***** INFORMATION SUPPLIED *****

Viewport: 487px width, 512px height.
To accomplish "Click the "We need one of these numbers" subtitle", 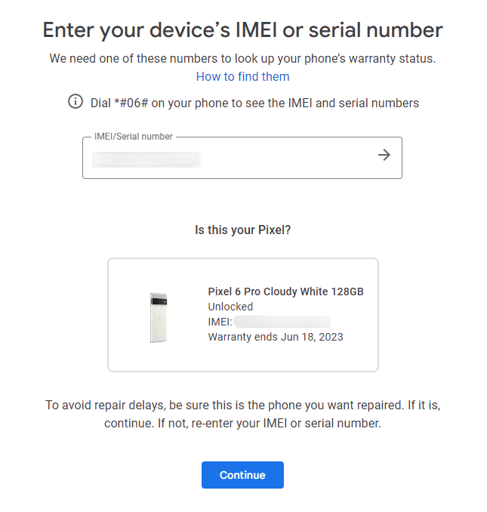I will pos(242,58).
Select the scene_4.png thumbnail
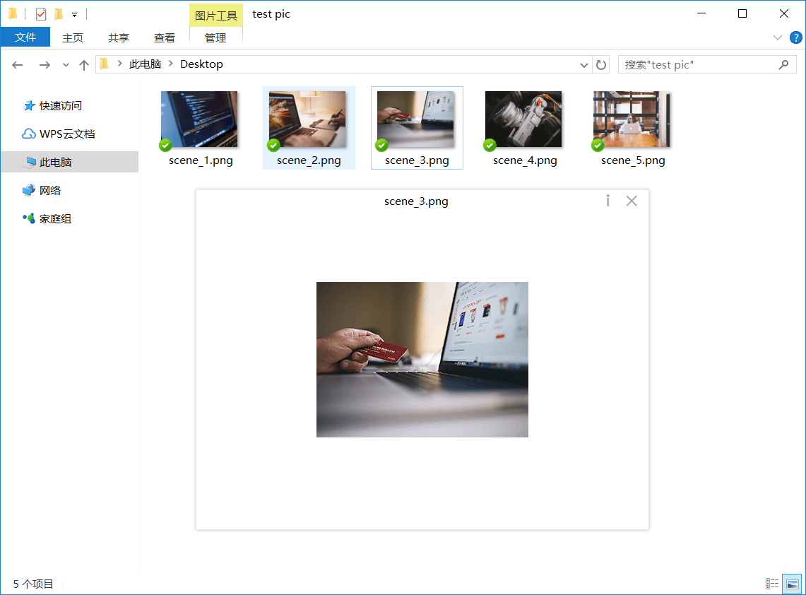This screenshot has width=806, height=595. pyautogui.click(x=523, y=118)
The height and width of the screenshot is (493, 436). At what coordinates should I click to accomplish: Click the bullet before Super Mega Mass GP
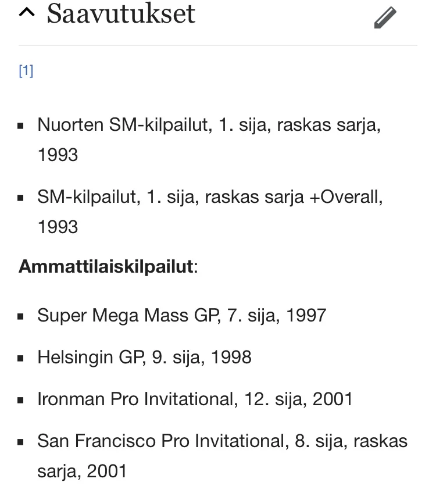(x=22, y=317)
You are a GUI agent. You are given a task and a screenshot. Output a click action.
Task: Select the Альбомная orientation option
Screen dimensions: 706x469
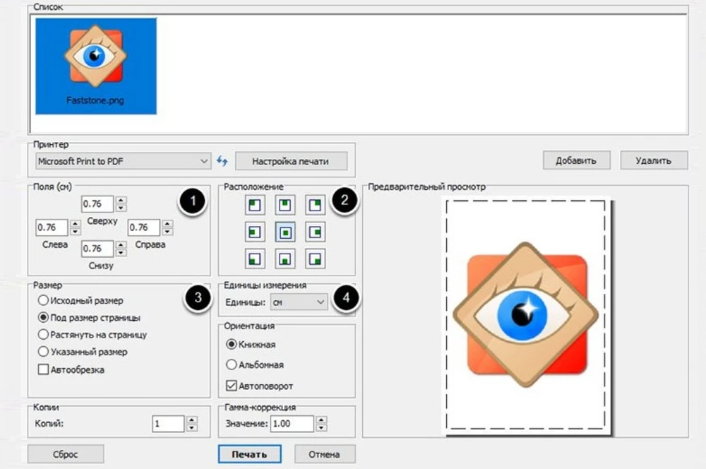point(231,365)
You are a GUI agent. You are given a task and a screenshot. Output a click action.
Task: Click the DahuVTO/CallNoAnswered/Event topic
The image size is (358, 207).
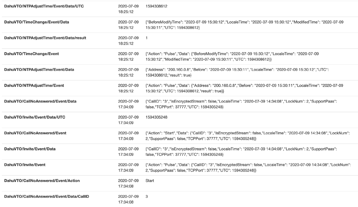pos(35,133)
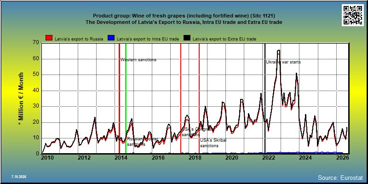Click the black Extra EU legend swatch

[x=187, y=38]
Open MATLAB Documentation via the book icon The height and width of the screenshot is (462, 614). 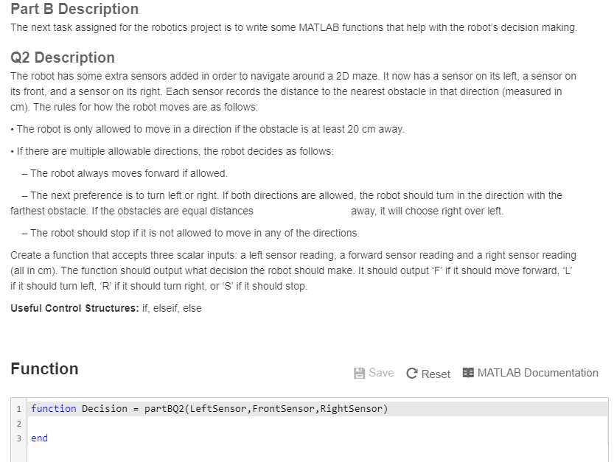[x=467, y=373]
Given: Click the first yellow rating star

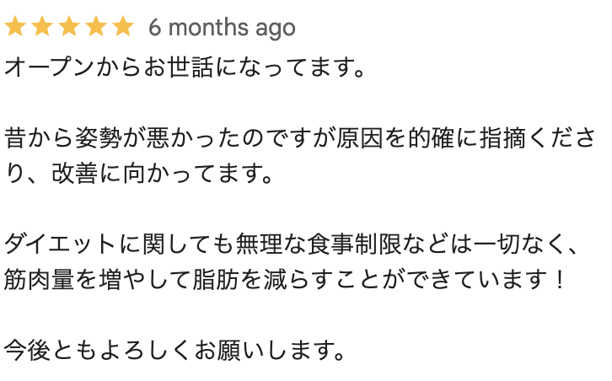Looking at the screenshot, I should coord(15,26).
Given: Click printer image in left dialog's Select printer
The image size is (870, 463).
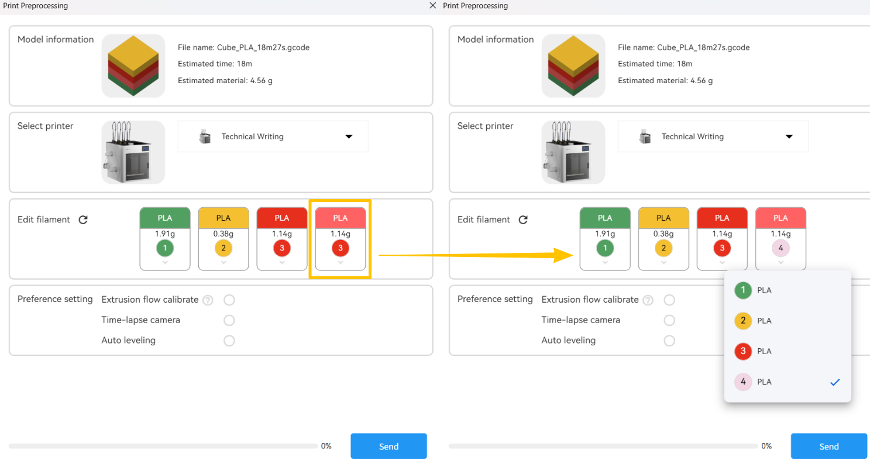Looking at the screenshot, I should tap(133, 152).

*****

— WHAT IS NEEDED —
Pick out each line of the material that contains the word "image".

— FINISHED ANSWER —
The image size is (358, 207).
Given: Click printer image in left dialog's Select printer
The image size is (870, 463).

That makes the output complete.